Example: We used to put in a half a dozen or more binkies into our kids’ cribs every night – in hopes of preventing a negative sleep association. Eventually, we caved and started using a short binky tether. It was much easier and more effective, even if the “experts” discourage them.
How to Make or Break Sleep Associations During a Sleep Regression
So what, if anything, do we need to do to break our children’s sleep associations? The key to breaking negative sleep associations and creating positive ones to better manage sleep regressions is through behavioral-based sleep training.
Doing nothing and hoping it just goes away doesn’t work. In fact, a long-term sleep study released in 2008 found that:
Early (age 5-17 months) sleep disturbances predicted maladaptive parental behaviors (eg, mother present at sleep onset, giving food/drink after child awakens) at ages 29 and 41 months. Some parental behaviors in turn predicted future bad dreams, total sleep time less than 10 hours/night, and sleep-onset latency of 15 minutes or more.Longitudinal Study of Preschool Sleep Disturbance, Pediatric Adolesc Med Apr 2008
In other words, sleep disturbances in infants lead to unhealthy parenting behaviors. These unhealthy parenting behaviors lead to additional sleeping problems (like bad dreams, less sleep, and difficulty falling asleep for their kids). And that’s going to make everyone more tired and more cranky.
So doing nothing about negative sleep associations will make things worse.
Instead, here’s what we need to do. We need to use behavioral-based sleep training to:
- Help our children break bad sleep association habits
- Help our children make good, positive sleep association habits
And since behavioral sleep training focuses on behaviors, it’s a completely safe way to see actual results. You can read my article reviewing the scientific literature behind the safety of sleep training (on my sleep training site) by clicking here.
Just remember that breaking a habit is hard. And because it’s a habit that both you and your baby have learned, it’s going to take time for both of you to adjust. You both have to unlearn negative sleep associations. Then, you both have to adjust to the new, positive sleep associations.
Here’s a trick I’ve learned about sleep associations, sleep regressions, sleep training, and the whole process:
External sleep associations can help both you and your baby through this learning process faster. That way, sleep training can be done faster and more efficiently. This will help sleep regressions end sooner. And it’ll get everyone on a path to better, more restful sleep.
Best of luck, friends.
How Long Do Sleep Regressions Last? Sleep regressions usually last anywhere from a few days up to 6 weeks. Usually, they last about 2 weeks. For more details, including 10+ examples, read my article on how long sleep regressions last.

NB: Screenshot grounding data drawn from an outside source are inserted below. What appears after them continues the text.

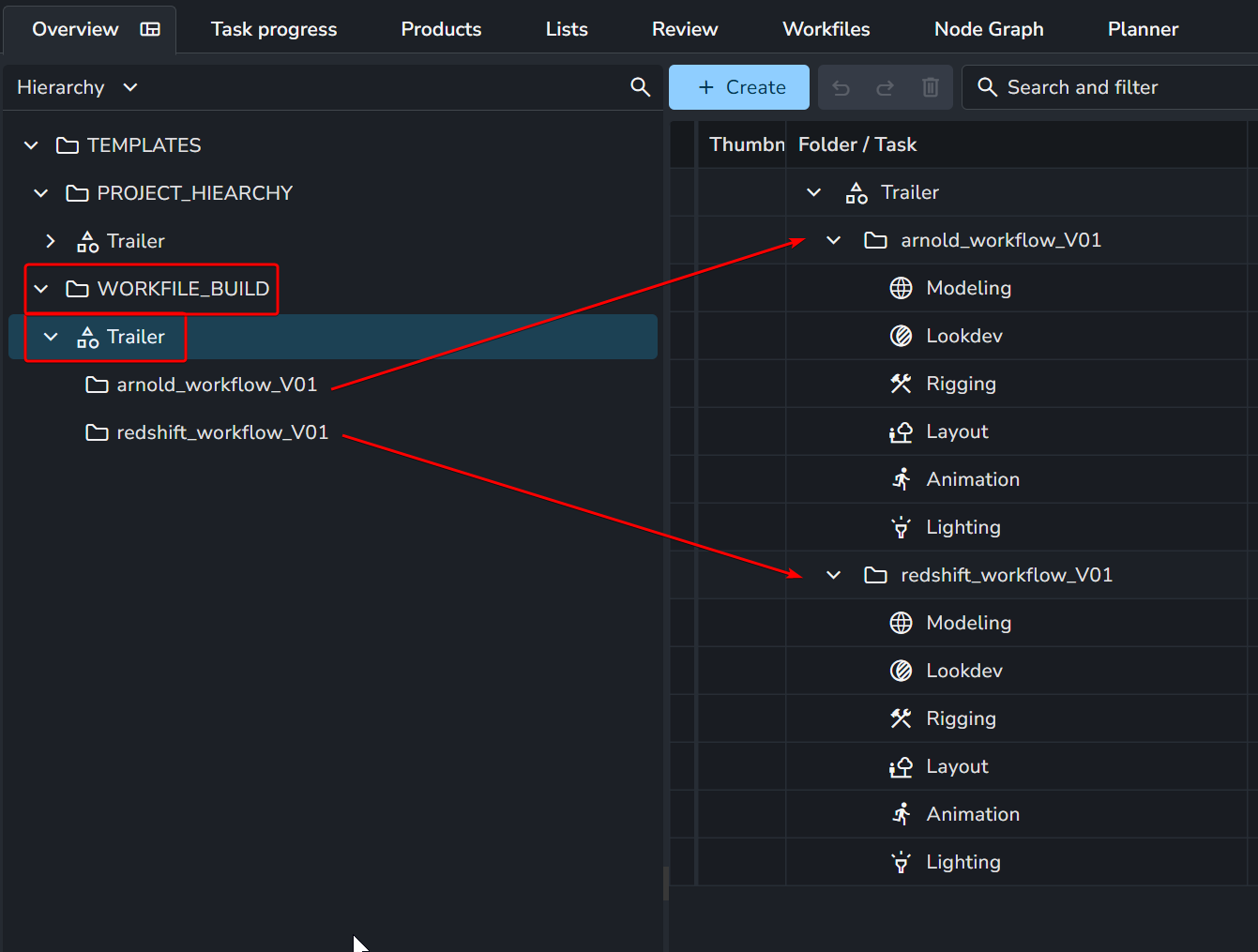Click the undo arrow icon
The width and height of the screenshot is (1258, 952).
841,87
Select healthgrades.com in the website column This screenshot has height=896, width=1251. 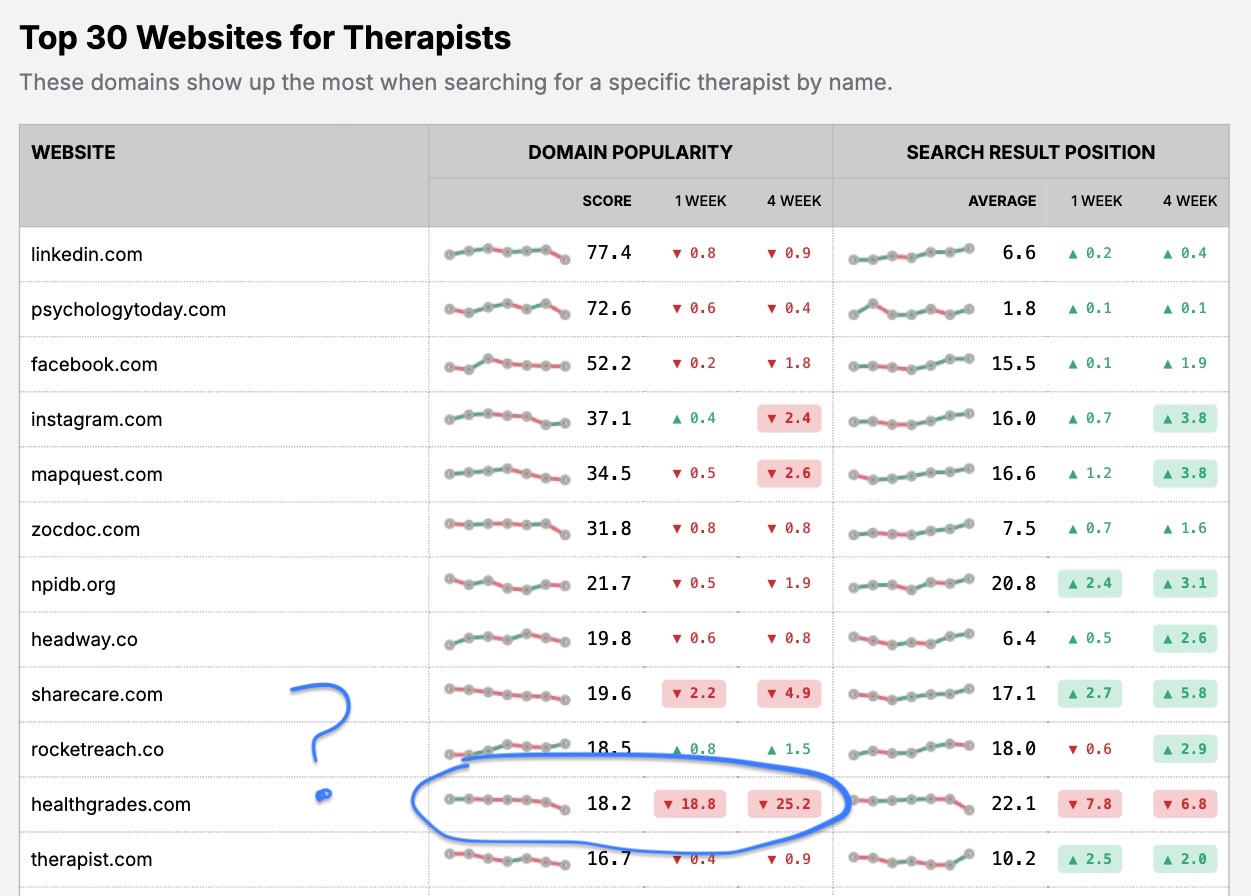pyautogui.click(x=111, y=804)
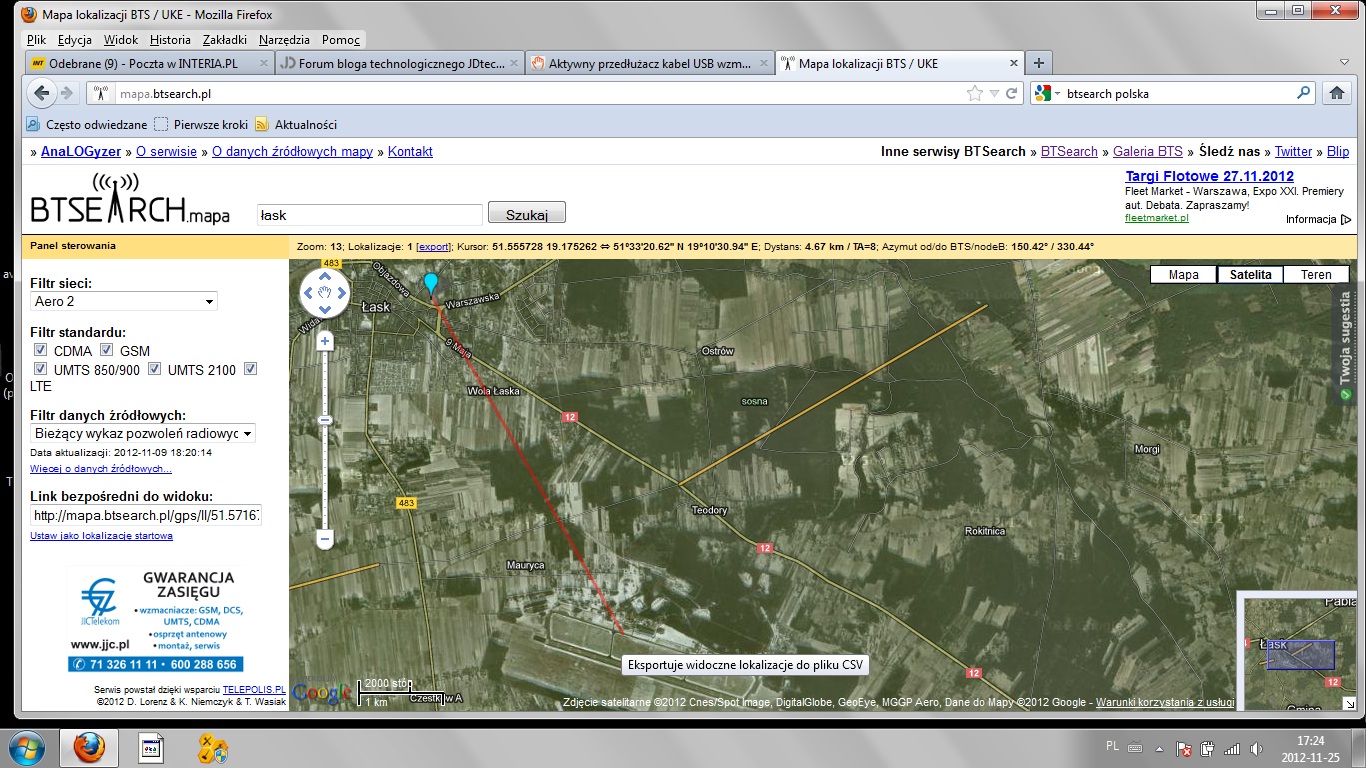Toggle the GSM standard checkbox
This screenshot has width=1366, height=768.
coord(107,350)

At What Ages do Sleep Regressions Happen? Sleep regressions usually happen at 4, 8-10 months, and 18 months of age. For more specifics on when sleep regressions happen, make sure to read my article on when sleep regressions happen right here.
What Causes Sleep Regressions? Sleep regressions happen when your baby experiences a significant change that disturbs their regular sleep patterns. These changes are often a developmental leap or a time change.